● Ausgewählter Auszug
„Bin Alkoholiker, fördere Karlsquell“

■ Was passiert mit Ihrer Mark, wenn sie ein sogenannter Schnorrer in die Hände bekommt und sich Geld nicht in Alkohol umwandelt, sondern in Lebensunterhalt?

Es gibt Leute, die nennen sie Schnorrer, Abzocker oder einfach Lebenskünstler – gemeint sind jene Kreaturen, die einen morgens mit einem mürrischen „Haste mal 'ne Mark?“ auf der Straße grüßen und kaum damit rechnen, daß wir ihnen eine geben. Hat sich dann tatsächlich jemand dazu bereit erklärt, seinen Geldbeutel zu lüften, investiert er entweder in einen guten Zweck oder in die nächste Weinbrandflasche des zumeist punkig angehauchten Outdoors. Was verdient jemand, der sich den halben Tag die Haxen in den Bauch steht, und was passiert mit dem Geld, wenn es nicht versoffen wird? Die taz unterhielt sich mit dem 28 Jahre alten Tommy (Name von der Redaktion geändert), der seit vier Jahren an verschiedenen Plätzen in Berlin den Beruf des „Schnorrers“ ausübt.

taz: Tommy, was verdienst du so am Tag?

Tommy: Kommt drauf an, wo ich stehe und ob ich überhaupt stehe (kichert). An manchen Tagen, wenn ich am Wittenbergplatz bin, komme ich schon mal auf sechzig Märker in ein paar Stunden, ist aber eher selten. Hängt auch vom Wetter ab.

Lebst du davon?

Kann man so sagen. Seit vier Jahren ist das sozusagen mein Beruf. Die meisten Leute haben sowieso genug Geld, da kann ich auch noch von leben. Aber reichen tut's nicht.

Wofür geht das meiste Geld drauf?

Für Alk, Tabak, was zu picken. Miete habe ich nicht, wohne immer irgendwo bei Freunden.

Was bedeutet Geld für dich?

Eigentlich nicht viel. Leute mit viel Geld haben meistens ziemlich viel Probleme. Wenn du keins hast, haste allerdings auch welche (lacht).

Hast du ein Alkoholproblem?

Weiß nicht, ich bin jedenfalls kein Alki und saufe mir keinen in der U-Bahn an. Aber wenn du hier draußen stehst, mußte ab und zu einen kippen, sonst frieren dir die Eier ab.

● Kurzauftrag A
Beantworten Sie zum Interview mit Tommy diese Fragen:
(i) Wie alt ist Tommy?
(ii) Wie viel Geld kann er am Wittenbergplatz in ein paar Stunden einnehmen?
(iii) Wo wohnt Tommy?
● Kurzauftrag B
Setzen Sie das Interview mit Tommy über das Schnorren in Berlin im Anschluss an seine letzte Antwort fort.

● Bereitgestellte Datensätze
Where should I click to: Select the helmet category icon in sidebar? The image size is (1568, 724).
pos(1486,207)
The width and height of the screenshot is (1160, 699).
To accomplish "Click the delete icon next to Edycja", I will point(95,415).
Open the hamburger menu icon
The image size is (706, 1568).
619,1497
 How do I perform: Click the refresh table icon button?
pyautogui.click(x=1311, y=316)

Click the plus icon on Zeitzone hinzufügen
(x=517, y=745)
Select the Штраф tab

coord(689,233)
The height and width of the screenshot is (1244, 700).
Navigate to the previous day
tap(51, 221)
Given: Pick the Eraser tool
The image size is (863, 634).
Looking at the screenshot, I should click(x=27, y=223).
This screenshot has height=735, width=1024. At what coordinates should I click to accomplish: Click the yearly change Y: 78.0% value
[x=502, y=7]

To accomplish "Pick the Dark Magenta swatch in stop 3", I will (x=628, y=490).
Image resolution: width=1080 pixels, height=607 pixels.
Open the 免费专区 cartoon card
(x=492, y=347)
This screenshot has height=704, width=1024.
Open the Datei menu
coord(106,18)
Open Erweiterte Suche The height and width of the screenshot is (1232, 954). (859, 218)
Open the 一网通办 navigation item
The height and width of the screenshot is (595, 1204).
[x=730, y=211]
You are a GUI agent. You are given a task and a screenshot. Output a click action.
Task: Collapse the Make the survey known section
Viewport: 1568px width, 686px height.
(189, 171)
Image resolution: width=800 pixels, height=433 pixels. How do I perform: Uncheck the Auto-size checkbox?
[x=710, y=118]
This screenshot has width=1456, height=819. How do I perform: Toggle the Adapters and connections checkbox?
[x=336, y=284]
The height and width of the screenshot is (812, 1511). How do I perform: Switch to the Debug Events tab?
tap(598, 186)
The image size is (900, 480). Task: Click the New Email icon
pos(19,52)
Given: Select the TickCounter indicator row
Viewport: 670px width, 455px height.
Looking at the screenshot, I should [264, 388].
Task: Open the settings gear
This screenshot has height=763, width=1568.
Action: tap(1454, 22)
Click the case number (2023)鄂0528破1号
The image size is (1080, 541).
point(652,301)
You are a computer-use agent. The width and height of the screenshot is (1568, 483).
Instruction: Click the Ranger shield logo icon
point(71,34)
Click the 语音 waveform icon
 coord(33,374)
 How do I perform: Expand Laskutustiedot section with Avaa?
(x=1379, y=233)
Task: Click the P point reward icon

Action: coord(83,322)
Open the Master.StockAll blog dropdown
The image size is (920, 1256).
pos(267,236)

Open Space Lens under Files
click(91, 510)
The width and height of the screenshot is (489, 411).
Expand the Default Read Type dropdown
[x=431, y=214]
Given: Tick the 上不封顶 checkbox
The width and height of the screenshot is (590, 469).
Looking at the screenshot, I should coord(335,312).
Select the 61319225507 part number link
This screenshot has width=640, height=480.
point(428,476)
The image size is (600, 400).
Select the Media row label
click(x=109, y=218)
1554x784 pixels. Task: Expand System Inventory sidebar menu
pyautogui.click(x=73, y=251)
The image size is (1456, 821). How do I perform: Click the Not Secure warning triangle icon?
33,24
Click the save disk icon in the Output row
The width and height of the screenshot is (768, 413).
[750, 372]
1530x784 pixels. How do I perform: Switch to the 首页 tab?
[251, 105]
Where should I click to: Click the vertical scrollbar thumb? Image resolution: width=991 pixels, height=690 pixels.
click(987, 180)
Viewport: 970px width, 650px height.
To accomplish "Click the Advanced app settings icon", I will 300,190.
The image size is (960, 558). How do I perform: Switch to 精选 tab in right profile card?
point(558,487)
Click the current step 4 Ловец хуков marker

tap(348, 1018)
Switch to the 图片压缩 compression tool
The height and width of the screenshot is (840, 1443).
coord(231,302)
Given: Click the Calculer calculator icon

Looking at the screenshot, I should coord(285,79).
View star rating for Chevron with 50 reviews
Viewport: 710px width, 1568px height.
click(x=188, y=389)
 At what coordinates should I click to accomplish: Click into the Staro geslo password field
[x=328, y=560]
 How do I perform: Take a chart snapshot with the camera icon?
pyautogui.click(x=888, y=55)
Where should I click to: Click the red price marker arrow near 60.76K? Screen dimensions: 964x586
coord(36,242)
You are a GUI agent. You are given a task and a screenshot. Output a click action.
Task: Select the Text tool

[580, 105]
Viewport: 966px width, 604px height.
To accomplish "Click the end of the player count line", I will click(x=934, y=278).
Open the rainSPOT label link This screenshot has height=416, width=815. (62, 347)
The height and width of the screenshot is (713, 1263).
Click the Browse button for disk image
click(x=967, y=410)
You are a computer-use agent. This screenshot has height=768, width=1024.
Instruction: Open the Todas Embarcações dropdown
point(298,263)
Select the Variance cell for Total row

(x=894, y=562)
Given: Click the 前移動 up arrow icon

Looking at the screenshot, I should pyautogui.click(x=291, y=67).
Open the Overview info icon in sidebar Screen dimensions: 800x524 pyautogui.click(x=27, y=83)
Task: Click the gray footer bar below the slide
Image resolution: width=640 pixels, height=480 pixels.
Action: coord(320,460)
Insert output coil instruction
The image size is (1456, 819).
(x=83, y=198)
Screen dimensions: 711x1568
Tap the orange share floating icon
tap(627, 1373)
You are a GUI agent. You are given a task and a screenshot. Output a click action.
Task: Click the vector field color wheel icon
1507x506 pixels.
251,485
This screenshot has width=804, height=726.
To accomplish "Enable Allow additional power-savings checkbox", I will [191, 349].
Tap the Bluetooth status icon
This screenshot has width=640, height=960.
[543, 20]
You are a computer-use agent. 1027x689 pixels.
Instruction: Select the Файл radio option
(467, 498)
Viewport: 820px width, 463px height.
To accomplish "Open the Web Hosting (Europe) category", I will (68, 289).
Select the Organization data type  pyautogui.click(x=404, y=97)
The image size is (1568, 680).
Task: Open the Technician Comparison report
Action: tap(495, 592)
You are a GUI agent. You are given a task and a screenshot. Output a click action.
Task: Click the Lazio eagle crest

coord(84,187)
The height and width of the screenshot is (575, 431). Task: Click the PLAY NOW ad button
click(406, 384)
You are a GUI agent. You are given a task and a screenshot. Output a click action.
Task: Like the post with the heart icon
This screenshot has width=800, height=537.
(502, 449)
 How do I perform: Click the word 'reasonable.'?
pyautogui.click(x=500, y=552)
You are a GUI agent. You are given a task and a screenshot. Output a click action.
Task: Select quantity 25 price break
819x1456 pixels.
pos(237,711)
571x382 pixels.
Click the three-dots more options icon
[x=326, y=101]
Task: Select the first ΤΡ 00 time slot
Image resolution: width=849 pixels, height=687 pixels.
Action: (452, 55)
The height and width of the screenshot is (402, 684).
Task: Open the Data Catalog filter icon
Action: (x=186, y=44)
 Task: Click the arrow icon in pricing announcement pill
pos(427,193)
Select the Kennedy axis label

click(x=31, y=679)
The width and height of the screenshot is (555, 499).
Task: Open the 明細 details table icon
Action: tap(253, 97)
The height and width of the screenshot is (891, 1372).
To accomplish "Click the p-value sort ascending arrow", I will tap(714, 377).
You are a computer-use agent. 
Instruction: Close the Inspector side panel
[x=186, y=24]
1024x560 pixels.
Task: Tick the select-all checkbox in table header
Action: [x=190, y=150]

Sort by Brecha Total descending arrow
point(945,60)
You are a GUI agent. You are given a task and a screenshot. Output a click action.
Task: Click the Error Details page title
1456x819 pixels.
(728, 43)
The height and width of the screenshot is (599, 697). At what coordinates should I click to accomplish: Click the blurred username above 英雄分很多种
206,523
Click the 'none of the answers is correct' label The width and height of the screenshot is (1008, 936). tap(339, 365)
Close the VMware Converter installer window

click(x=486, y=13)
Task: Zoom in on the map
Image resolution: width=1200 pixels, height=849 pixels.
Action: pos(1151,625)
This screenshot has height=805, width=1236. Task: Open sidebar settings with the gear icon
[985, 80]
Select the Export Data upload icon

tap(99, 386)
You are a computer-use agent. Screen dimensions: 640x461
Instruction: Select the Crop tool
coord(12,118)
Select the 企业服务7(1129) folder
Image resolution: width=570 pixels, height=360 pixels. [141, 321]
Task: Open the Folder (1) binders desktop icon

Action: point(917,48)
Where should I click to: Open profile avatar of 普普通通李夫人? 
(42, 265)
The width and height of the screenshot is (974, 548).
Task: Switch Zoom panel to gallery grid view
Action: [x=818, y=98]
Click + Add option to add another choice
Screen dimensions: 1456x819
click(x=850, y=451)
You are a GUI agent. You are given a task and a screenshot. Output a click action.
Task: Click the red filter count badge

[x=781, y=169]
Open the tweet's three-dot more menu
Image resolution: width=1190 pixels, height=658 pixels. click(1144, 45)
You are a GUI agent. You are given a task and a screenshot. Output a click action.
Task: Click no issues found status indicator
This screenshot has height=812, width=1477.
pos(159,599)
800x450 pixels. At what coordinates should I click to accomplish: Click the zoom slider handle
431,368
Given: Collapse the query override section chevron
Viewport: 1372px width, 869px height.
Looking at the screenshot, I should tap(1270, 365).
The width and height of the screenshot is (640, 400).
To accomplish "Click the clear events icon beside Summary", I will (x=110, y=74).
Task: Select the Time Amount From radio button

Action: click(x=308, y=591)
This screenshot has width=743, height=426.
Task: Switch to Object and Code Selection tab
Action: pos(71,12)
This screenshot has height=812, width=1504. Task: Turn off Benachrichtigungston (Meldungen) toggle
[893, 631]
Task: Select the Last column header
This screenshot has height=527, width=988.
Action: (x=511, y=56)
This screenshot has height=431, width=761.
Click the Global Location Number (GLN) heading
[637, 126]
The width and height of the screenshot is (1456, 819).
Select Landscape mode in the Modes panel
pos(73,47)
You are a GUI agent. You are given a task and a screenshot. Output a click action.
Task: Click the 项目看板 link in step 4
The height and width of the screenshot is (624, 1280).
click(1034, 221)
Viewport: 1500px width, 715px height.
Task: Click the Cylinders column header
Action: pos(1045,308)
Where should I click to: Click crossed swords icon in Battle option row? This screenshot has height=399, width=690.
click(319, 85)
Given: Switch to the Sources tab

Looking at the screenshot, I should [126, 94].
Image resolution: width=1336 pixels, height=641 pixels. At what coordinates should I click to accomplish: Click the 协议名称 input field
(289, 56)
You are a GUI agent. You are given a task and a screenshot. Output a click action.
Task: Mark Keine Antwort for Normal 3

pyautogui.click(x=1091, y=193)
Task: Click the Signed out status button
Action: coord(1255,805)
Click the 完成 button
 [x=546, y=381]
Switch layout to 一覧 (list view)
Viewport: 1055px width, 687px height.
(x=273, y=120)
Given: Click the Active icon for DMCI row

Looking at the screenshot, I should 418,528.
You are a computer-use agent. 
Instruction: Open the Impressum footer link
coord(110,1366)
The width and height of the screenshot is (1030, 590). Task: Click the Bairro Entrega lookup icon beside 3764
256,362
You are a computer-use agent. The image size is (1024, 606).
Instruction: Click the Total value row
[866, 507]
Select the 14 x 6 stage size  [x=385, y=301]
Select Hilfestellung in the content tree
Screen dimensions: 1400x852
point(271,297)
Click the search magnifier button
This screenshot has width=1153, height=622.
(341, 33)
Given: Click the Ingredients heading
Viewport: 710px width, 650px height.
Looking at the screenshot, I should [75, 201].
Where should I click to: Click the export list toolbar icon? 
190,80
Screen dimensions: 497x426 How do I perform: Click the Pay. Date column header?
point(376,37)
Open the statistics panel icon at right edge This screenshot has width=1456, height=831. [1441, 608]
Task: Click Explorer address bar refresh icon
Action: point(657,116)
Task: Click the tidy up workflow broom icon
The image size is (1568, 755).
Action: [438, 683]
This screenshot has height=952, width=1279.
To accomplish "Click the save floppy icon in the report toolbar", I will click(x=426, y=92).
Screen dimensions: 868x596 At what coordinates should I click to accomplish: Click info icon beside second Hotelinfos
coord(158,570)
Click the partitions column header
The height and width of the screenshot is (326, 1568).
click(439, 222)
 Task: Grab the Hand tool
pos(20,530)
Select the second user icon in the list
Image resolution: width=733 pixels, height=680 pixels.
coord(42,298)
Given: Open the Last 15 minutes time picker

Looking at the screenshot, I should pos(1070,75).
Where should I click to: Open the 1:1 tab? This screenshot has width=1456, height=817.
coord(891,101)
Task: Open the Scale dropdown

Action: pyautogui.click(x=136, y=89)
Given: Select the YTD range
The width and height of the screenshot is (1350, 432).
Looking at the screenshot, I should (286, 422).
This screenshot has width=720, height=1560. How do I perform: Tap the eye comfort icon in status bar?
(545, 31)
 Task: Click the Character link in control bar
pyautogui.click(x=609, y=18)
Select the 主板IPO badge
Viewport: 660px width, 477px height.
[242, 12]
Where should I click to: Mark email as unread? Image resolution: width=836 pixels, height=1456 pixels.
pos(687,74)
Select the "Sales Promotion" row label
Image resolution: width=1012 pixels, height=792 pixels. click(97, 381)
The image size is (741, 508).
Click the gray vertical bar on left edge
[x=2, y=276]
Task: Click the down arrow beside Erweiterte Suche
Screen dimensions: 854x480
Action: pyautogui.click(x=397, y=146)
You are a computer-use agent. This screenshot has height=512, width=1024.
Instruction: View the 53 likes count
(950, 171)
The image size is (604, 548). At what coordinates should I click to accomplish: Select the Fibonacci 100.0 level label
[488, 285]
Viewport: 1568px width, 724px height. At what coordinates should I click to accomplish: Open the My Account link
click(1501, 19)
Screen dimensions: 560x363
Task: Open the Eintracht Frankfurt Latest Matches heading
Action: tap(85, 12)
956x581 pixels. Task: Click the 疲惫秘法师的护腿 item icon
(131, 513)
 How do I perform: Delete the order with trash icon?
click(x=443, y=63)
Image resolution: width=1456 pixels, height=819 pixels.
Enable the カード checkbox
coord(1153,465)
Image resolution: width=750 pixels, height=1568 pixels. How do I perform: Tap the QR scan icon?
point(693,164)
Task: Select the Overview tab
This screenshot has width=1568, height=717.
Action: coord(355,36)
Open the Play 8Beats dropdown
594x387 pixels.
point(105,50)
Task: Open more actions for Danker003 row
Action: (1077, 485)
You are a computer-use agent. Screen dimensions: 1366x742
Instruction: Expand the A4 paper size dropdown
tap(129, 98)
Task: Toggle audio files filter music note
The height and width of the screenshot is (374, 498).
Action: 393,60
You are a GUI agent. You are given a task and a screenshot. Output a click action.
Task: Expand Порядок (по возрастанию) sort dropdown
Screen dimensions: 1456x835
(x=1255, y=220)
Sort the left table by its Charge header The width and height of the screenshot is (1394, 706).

● Antwort A
(i) 28 Jahre.
(ii) Bis zu sechzig Mark, was aber eher selten ist.
(iii) Immer irgendwo bei Freunden, Miete zahlt er keine.

● Antwort B
Hättest du gerne viel Geld?

Ich hatte mal eine ganze Menge, ist mir aber geklaut worden. Mehr Geld wäre nicht schlecht. Die Musiker, die hier draußen spielen, die machen ziemlich viel Kohle. Ich hab' mir schon mal überlegt, ob ich mir so 'n paar Bongos anschaffen soll. Hauptsache, das dröhnt. Was die spielen, ist den meisten Leuten sowieso egal. Wenn ich viel Geld hätte, würde ich erst mal in den Süden abhauen, so nach Spanien oder Afrika. Im Winter kannste Berlin doch vergessen, obwohl da mehr Kohle rüberkommt als im Sommer.

Warum?

Vielleicht, weil die Leute mehr Mitleid haben. Was ich allerdings überhaupt nicht abkann, ist, wenn da so 'ne Hausfrau mit 'nem Becher Kaffee ankommt, weil die denkt, daß ich ihr Geld sowieso nur versaufe. Wenn ich 'nen Kaffee will, dann kaufe ich mir den selber, fertig.

Klar gibt's welche, die schnorren, um hinterher alles zu versaufen, oder stecken die Knete in Haarspray für ihr Outfit. Aber das heißt ja noch lange nicht, daß das alle machen.

Vielleicht solltest du dir ein Schild umhängen: „Ich lege Ihr Geld sauber an“.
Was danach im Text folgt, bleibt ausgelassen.